Italy summoned France’s envoy on Wednesday and angrily rejected French criticism of its immigration policies, escalating a diplomatic standoff that is widening one of Europe’s main political fault lines.
A day after French President Emmanuel Macron said Rome had acted with "cynicism and irresponsibility” by closing its ports to a migrant ship, Italy’s economy minister canceled a Paris meeting with his counterpart, and Prime Minister Giuseppe Conte weighed postponing a meeting with Macron scheduled for Friday.
"We have nothing to learn about generosity, voluntarism, welcoming, and solidarity from anyone,” far-right Italian Interior Minister Matteo Salvini told the Senate.
Salvini, who is also deputy premier and the leader of the anti-immigrant League party, called on France to apologize and said he was not prepared to take criticism from a country which regularly stopped migrants on their shared border.
France said it has received no formal request from Italy for an apology, and that it believed the planned meeting between Macron and Conte would go ahead.
Visiting western France, Macron initially did not respond to questions on the issue, but later told reporters: "We must never give in to emotions, which some people manipulate.”
Macron suggested Rome was trying to make a high-profile break with previous governments in refusing to accept the ship instead of tackling the underlying problems of development and security in migrants’ home countries and smuggling rings.
The row centers on the charity ship Aquarius, which both Italy and Malta refused to let dock at their ports.
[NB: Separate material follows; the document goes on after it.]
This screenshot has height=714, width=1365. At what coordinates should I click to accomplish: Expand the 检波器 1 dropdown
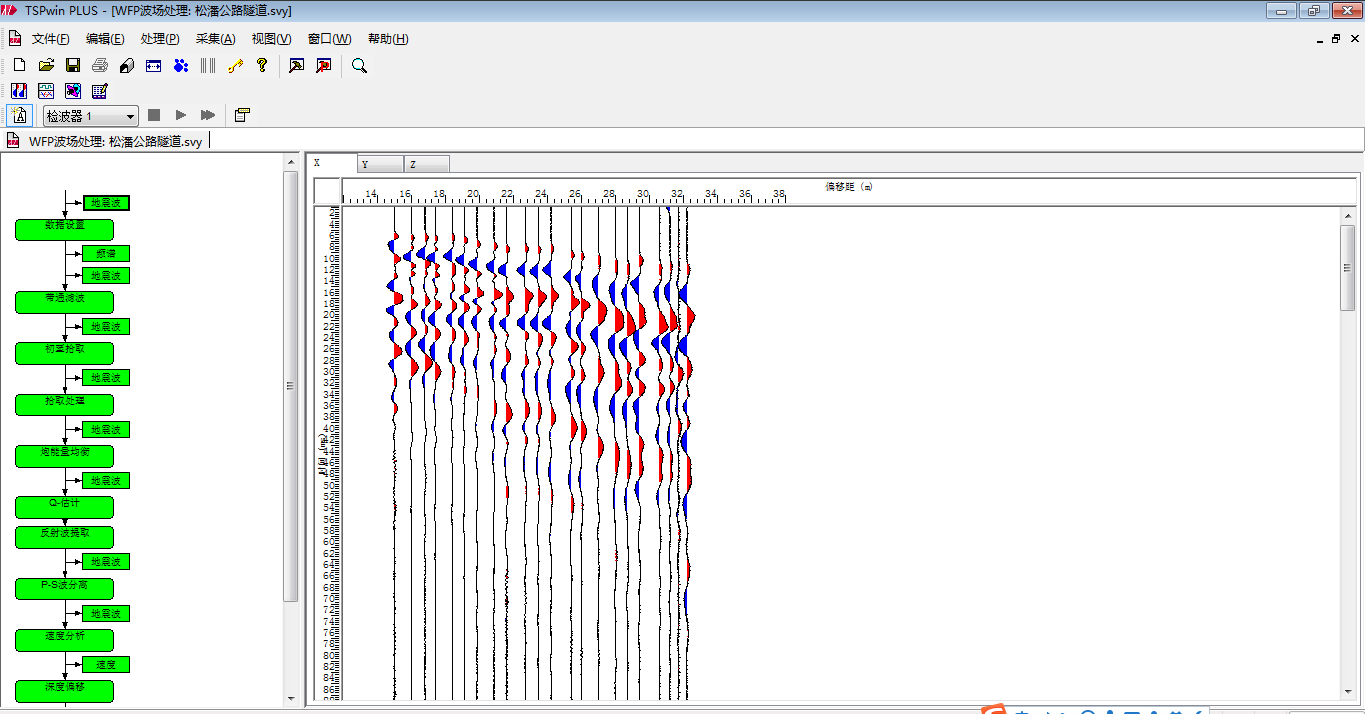(x=130, y=117)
It was carrying 629 migrants and is now heading to Spain, which offered safe harbor, escorted by two Italian ships
SOS Mediterranee and Medecins sans Frontieres (MSF), co-operating the Aquarius, are both well-known French charities.
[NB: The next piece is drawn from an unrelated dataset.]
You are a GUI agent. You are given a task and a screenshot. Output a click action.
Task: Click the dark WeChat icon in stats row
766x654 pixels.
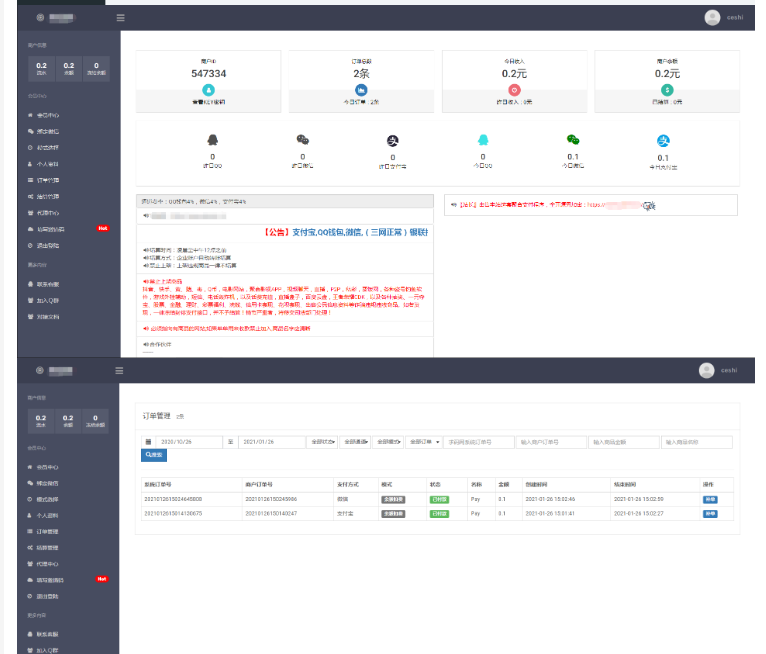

France was not alone in its criticism.
The U.N. refugee agency’s chief, Italian national Filippo Grandi, told Reuters it was "shameful” that two European countries refused to take in vulnerable migrants.
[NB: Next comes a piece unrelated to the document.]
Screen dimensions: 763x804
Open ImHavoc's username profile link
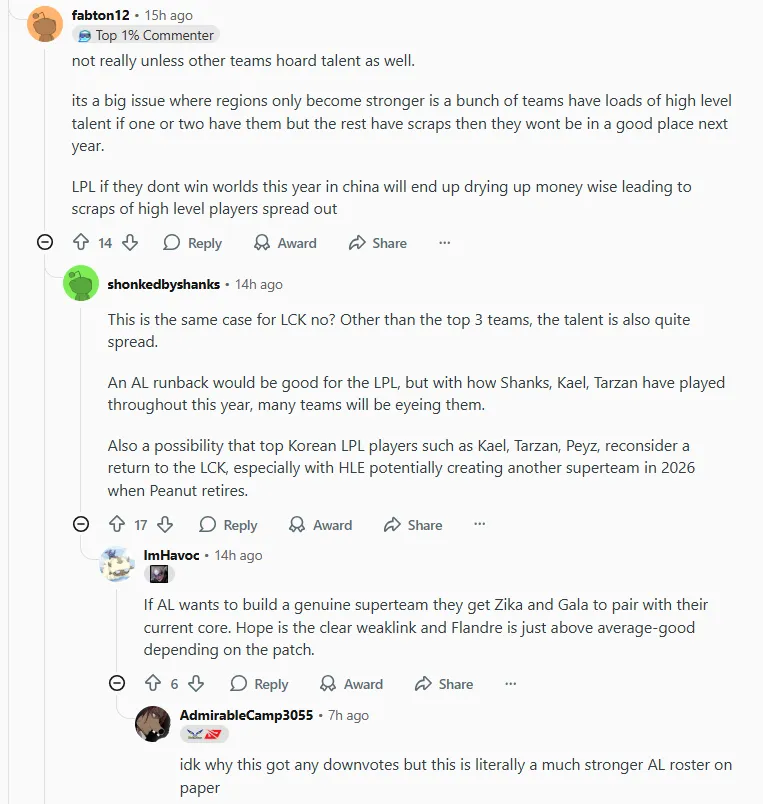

How Europe should share the responsibility of handling migrants trying to get into the bloc from war zones and poor countries, largely across Africa and the Middle East, remains a vexed question.
Many states have fallen short of their pledge, made in 2015, to take some asylum seekers from Italy and Greece - the first port of call for most migrants given their long Mediterranean coastlines - and share the cost of their care.
Salvini’s League scored its best result in the March national election, partly on pledges to deport hundreds of thousands of migrants and halt the flow of newcomers, and has formed a coalition with the anti-establishment 5-Star Movement.
More than 1.8 million migrants have entered Europe since 2014, and Italy is now sheltering more than 170,000 asylum seekers, as well as an estimated 500,000 unregistered migrants.